[What this task involves]:
Reproduce without any change the lines of the items from the one containing "Given: Click the Cena źródła column header" through the one containing "(x=20, y=97)", including both of those lines.

[Records of finding words and elements]:

· · · · · · ·

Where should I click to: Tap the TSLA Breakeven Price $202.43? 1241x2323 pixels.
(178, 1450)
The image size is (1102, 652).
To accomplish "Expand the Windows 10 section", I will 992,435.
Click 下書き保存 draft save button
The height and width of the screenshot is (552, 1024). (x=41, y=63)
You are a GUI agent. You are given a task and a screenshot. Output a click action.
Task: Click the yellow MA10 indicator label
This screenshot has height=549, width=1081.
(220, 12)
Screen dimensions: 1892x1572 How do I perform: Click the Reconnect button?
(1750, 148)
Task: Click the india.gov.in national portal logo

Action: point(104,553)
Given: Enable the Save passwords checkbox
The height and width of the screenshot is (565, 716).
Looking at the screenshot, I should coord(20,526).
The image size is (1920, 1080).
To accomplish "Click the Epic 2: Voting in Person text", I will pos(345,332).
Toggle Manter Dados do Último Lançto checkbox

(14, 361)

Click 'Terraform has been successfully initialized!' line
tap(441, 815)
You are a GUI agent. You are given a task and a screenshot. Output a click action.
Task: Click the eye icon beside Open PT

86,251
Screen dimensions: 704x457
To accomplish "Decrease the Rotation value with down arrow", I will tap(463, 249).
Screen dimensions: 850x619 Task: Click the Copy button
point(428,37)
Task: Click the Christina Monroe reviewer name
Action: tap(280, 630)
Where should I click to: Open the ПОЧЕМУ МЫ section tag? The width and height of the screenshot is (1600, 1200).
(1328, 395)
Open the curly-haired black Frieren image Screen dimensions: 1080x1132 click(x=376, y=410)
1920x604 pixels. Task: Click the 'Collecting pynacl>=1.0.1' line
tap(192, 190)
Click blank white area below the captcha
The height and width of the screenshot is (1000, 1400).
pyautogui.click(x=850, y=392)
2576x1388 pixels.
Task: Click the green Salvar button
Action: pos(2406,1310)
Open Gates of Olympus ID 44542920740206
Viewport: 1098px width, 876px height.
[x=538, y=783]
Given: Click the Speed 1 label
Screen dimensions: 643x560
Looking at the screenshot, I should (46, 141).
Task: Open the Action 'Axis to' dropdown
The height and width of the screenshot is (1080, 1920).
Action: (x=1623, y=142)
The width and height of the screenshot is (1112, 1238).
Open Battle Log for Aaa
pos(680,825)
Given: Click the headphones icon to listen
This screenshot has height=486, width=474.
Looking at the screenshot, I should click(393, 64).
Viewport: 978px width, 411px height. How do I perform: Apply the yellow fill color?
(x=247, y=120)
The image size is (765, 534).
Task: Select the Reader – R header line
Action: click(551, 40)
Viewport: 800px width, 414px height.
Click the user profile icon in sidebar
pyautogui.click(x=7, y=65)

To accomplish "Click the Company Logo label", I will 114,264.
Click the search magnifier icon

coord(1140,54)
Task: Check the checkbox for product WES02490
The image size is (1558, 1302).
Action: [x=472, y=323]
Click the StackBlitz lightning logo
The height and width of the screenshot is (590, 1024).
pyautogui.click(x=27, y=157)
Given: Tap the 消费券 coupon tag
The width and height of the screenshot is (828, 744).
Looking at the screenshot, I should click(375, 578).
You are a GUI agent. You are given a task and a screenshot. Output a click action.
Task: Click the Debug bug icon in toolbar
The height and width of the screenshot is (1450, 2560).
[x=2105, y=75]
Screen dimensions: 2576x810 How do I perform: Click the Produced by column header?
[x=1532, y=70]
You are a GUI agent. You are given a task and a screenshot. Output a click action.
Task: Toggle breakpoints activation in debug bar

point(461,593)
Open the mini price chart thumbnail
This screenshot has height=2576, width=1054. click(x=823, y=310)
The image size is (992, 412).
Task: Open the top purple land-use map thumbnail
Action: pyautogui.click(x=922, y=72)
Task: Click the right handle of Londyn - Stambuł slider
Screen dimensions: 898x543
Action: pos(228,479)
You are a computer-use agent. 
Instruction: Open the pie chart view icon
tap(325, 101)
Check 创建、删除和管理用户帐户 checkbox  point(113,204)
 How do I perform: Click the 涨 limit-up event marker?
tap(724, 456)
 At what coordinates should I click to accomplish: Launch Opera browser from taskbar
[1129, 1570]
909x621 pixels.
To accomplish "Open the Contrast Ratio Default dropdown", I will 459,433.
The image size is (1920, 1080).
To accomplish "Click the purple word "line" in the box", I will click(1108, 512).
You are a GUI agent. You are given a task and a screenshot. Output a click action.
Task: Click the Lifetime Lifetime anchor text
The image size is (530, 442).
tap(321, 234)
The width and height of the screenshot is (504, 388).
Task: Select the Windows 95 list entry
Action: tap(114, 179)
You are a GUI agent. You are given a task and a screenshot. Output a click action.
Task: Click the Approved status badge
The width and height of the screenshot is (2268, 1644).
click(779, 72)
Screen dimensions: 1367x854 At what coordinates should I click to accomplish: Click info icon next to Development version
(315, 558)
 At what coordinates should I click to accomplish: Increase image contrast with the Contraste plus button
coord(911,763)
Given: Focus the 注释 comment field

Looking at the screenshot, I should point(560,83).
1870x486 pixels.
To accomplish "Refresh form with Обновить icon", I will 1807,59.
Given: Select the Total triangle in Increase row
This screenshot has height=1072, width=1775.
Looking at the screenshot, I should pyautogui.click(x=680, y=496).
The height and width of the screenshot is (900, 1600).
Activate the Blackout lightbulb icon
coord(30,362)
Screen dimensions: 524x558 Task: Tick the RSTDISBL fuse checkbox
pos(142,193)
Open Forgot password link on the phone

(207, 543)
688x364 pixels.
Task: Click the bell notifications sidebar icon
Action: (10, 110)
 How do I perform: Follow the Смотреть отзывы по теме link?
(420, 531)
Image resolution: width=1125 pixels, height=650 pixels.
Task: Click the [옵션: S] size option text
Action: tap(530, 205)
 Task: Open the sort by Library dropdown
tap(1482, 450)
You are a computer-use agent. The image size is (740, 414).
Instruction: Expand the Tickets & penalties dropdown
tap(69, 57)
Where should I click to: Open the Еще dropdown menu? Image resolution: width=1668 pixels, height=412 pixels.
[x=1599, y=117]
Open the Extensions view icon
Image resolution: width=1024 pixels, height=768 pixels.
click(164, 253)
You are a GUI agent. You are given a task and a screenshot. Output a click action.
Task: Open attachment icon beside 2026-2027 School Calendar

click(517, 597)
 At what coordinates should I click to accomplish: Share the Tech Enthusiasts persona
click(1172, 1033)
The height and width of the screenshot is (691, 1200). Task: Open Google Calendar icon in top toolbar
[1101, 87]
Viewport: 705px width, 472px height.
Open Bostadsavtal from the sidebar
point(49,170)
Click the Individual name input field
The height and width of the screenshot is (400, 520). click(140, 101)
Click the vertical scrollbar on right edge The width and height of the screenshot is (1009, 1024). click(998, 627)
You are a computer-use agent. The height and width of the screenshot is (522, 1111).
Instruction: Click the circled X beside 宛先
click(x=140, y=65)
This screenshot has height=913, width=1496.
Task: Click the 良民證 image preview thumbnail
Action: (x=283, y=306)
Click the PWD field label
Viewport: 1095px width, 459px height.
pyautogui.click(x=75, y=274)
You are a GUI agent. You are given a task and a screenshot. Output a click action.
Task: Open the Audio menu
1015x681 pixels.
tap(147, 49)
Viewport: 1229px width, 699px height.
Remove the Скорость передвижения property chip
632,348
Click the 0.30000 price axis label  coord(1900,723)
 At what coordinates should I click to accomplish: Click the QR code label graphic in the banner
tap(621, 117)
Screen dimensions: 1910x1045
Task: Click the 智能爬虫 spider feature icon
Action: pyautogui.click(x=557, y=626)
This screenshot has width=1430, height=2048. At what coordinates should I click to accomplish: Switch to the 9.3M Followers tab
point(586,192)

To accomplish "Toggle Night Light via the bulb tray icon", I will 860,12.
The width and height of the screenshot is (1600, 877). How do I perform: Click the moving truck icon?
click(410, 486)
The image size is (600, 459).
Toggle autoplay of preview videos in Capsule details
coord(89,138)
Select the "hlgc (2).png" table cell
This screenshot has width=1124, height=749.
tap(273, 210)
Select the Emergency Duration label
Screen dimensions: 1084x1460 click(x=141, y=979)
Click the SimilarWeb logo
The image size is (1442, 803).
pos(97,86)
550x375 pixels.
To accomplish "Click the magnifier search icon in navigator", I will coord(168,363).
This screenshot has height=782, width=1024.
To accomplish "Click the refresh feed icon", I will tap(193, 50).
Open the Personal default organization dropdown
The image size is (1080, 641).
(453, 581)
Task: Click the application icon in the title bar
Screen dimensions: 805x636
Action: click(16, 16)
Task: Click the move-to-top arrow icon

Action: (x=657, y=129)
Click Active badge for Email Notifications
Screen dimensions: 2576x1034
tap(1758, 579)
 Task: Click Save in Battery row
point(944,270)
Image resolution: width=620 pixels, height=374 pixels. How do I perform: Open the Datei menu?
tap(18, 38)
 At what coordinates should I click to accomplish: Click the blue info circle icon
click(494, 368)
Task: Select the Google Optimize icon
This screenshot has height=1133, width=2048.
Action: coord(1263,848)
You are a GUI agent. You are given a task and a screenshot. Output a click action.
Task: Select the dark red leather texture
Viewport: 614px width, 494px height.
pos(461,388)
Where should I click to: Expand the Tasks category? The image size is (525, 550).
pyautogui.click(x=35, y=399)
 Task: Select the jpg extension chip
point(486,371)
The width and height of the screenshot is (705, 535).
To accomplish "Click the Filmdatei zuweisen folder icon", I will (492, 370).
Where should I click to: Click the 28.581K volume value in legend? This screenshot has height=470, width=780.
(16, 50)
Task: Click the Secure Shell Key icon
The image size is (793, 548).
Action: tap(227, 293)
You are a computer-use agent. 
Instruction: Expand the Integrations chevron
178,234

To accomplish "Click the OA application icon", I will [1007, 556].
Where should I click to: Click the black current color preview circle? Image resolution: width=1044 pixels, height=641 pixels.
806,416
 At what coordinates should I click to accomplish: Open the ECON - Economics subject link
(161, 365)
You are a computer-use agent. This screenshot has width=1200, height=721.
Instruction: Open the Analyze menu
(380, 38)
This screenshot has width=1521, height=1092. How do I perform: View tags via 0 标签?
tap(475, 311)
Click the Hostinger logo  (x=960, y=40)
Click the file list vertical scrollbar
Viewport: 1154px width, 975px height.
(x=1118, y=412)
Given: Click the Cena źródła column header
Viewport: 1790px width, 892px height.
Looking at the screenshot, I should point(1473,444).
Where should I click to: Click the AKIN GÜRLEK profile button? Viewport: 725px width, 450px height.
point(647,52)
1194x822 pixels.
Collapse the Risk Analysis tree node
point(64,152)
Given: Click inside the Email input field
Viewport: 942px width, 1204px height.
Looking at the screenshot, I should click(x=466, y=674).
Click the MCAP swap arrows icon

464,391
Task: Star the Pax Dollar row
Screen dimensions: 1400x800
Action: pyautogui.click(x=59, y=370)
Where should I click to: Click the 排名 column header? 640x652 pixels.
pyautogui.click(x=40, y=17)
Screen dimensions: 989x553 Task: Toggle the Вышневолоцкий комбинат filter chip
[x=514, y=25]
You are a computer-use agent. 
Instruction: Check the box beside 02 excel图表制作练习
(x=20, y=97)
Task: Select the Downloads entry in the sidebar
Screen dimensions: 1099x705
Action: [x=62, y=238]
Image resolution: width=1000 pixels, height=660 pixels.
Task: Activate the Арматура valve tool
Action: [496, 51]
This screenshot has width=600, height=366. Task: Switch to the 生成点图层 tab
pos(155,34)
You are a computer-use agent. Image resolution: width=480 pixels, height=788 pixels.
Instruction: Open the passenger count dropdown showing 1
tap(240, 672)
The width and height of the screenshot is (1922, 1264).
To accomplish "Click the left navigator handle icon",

· · · · · · ·

[Answer to this task]:
Given: Click the Cena źródła column header
Viewport: 1790px width, 892px height.
Looking at the screenshot, I should point(1473,444).
Where should I click to: Click the AKIN GÜRLEK profile button? Viewport: 725px width, 450px height.
point(647,52)
1194x822 pixels.
Collapse the Risk Analysis tree node
point(64,152)
Given: Click inside the Email input field
Viewport: 942px width, 1204px height.
Looking at the screenshot, I should click(x=466, y=674).
Click the MCAP swap arrows icon

464,391
Task: Star the Pax Dollar row
Screen dimensions: 1400x800
Action: pyautogui.click(x=59, y=370)
Where should I click to: Click the 排名 column header? 640x652 pixels.
pyautogui.click(x=40, y=17)
Screen dimensions: 989x553 Task: Toggle the Вышневолоцкий комбинат filter chip
[x=514, y=25]
You are a computer-use agent. 
Instruction: Check the box beside 02 excel图表制作练习
(x=20, y=97)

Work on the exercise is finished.